It's a shame. Lessing, unlike many "serious" novelists, knows one can write a serious book using a science-fiction framwork. She is among the best realistic writers, but this book obscures her gift. Ambien II is characterized almost too well, which is ironically a problem. Ambien thinks like a bureaucrat, so the reader often gets lost in tedious descriptions and itineraries, while the narrator passes over potentially interesting events with little comment; one begins to wish Lessing had served as Ambien's editor

There is also an anti-rational tone to the book; reason itself becomes a barrier to understanding, and Klorathy and Nasar leave a lot unsaid; which Ambien must then grasp through a leap of faith. Reason alone cannot widen our vision, but a vague, inexpressible mysticism is not necessarily a panacea. With growing irrationality on all sides, do we really need another attack on reason?

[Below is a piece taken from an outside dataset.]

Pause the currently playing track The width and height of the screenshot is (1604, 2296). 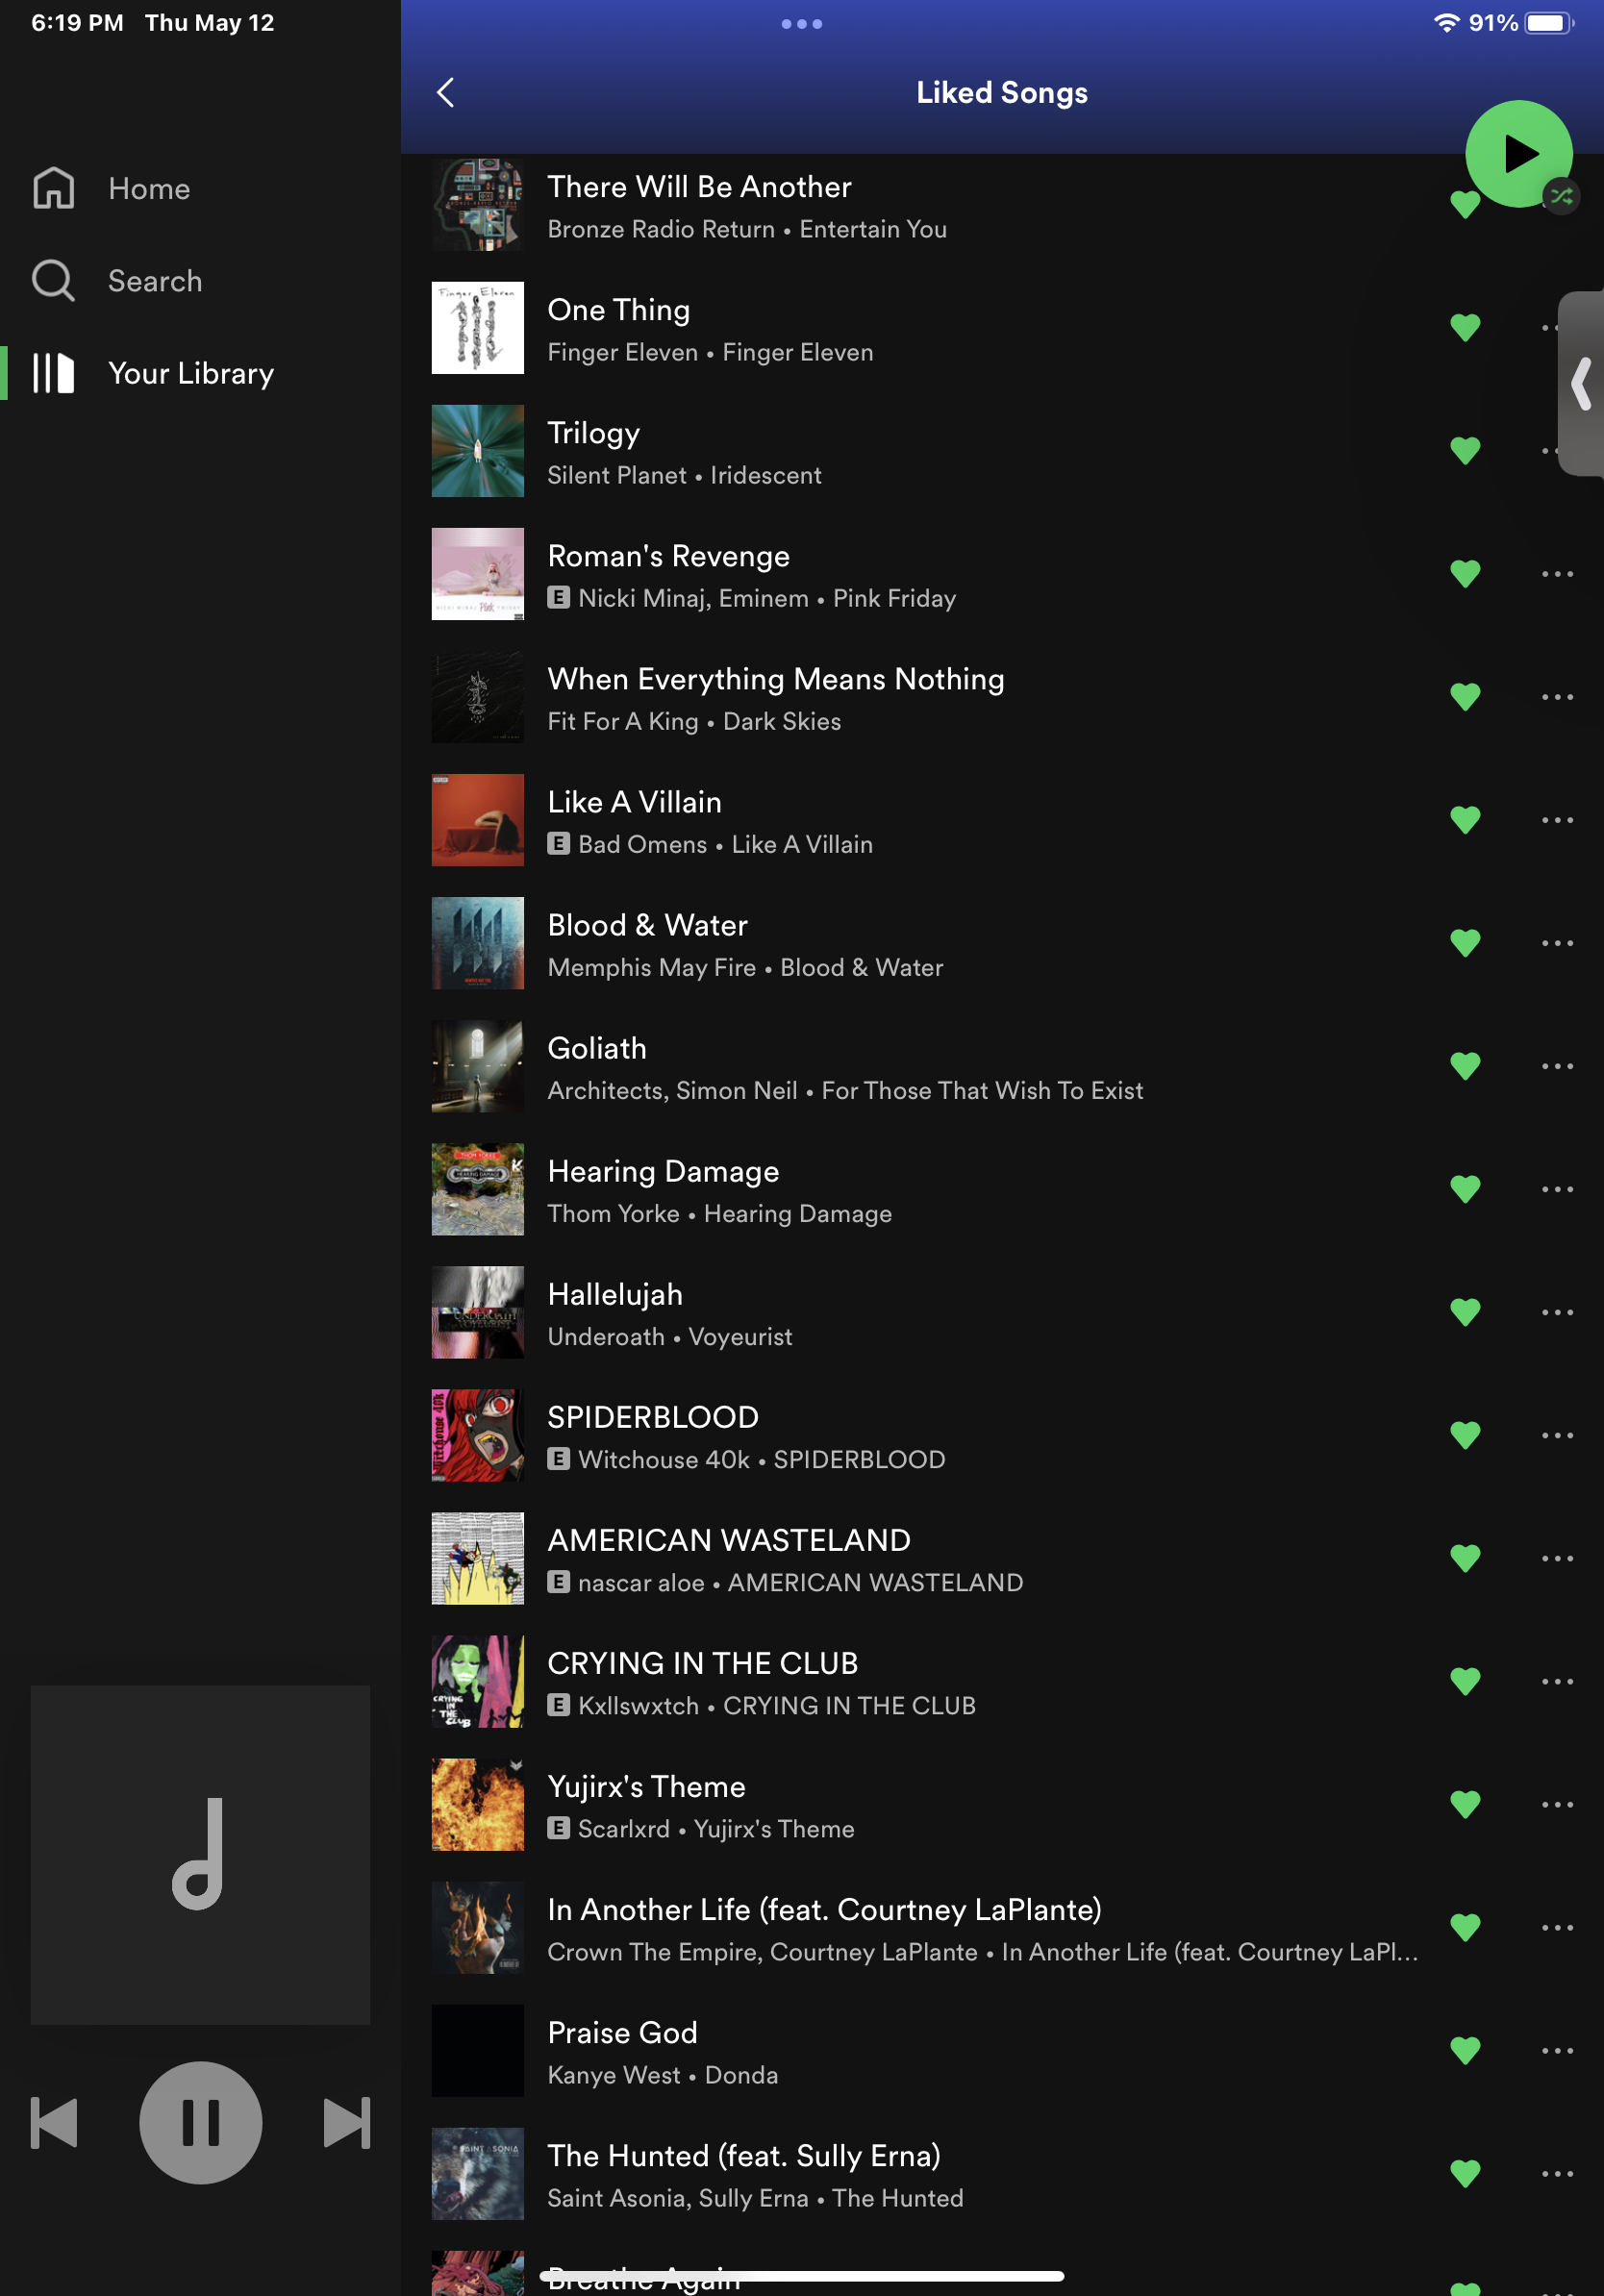200,2122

The book is not completely unrewarding; Lessing is too good of a writer for that. Ambien's encounter with the "fallen" Nasar is moving and frightening, and I would like to have seen more of the Shammatan, Tafta, who could have become a complex Villian. Occasionally one glimpses the Spinozistic vision permeating the book. But a great craftsman cannot do his best work with inferior materials and poor tools, and a writer cannot write a good book which is meant to be more than entertainment with secondhand ideas and cast-off junk. Both Doris Lessing and science fiction deserve more.